Repeat only the lines from the one containing "The height and" to the final line below, exactly as they read, and leave every picture out.
Start of Block
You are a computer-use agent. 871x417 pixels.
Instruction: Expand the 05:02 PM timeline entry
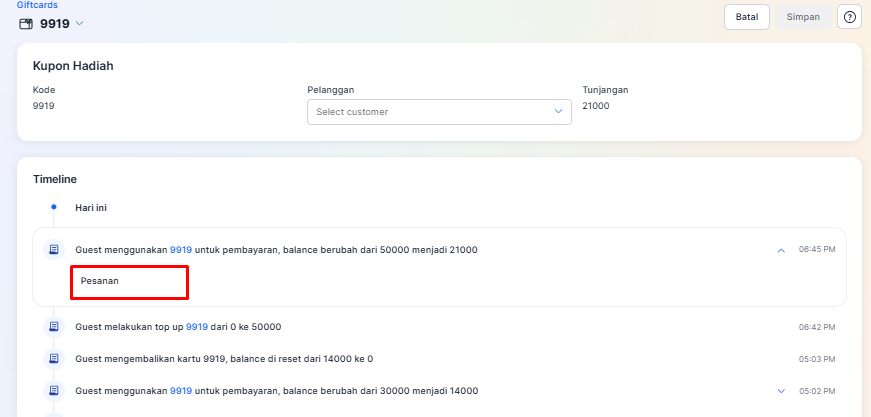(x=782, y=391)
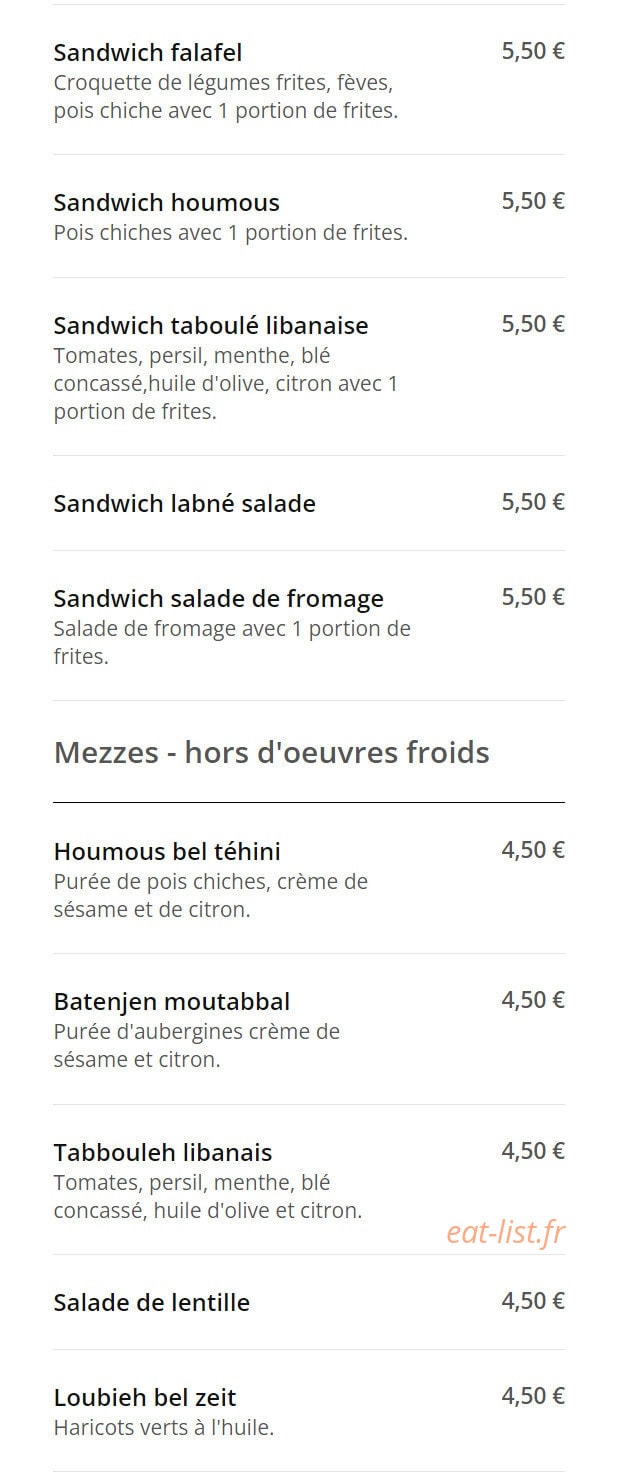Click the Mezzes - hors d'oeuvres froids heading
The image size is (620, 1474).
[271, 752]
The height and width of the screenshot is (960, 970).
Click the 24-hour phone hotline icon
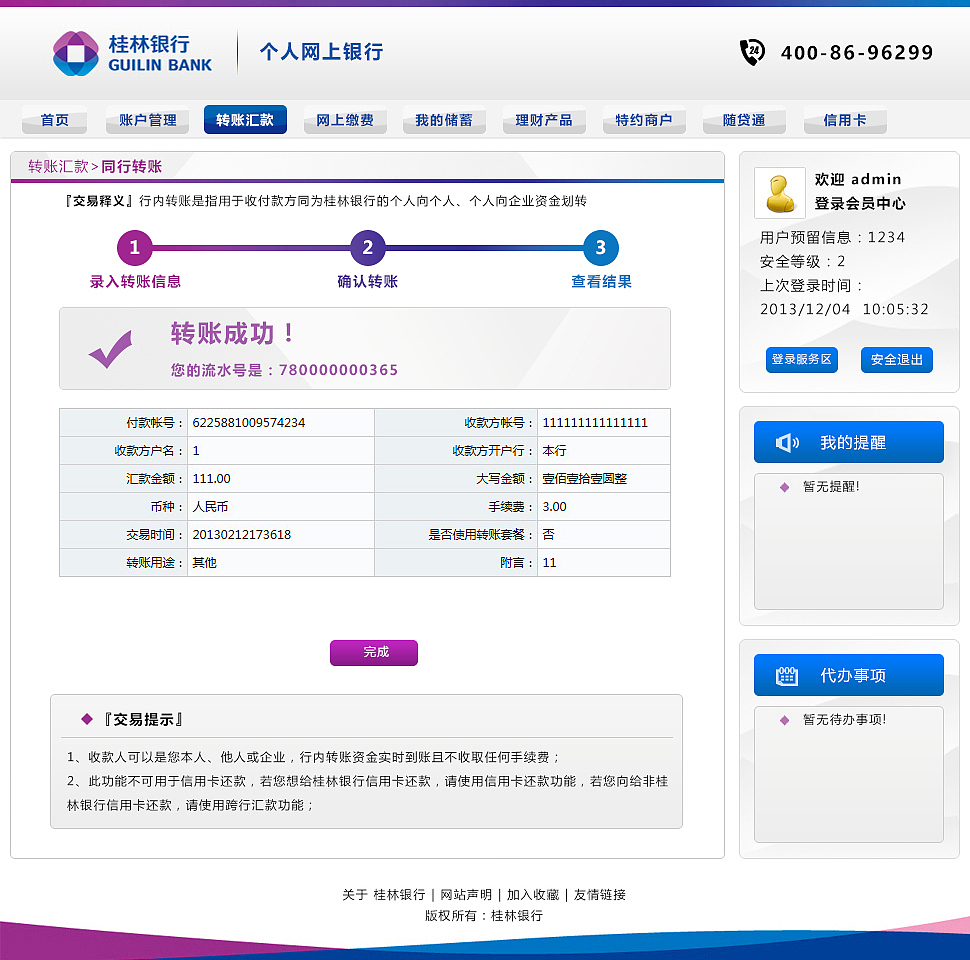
End of Block
Written reply:
The height and width of the screenshot is (960, 970).
Click the 24-hour phone hotline icon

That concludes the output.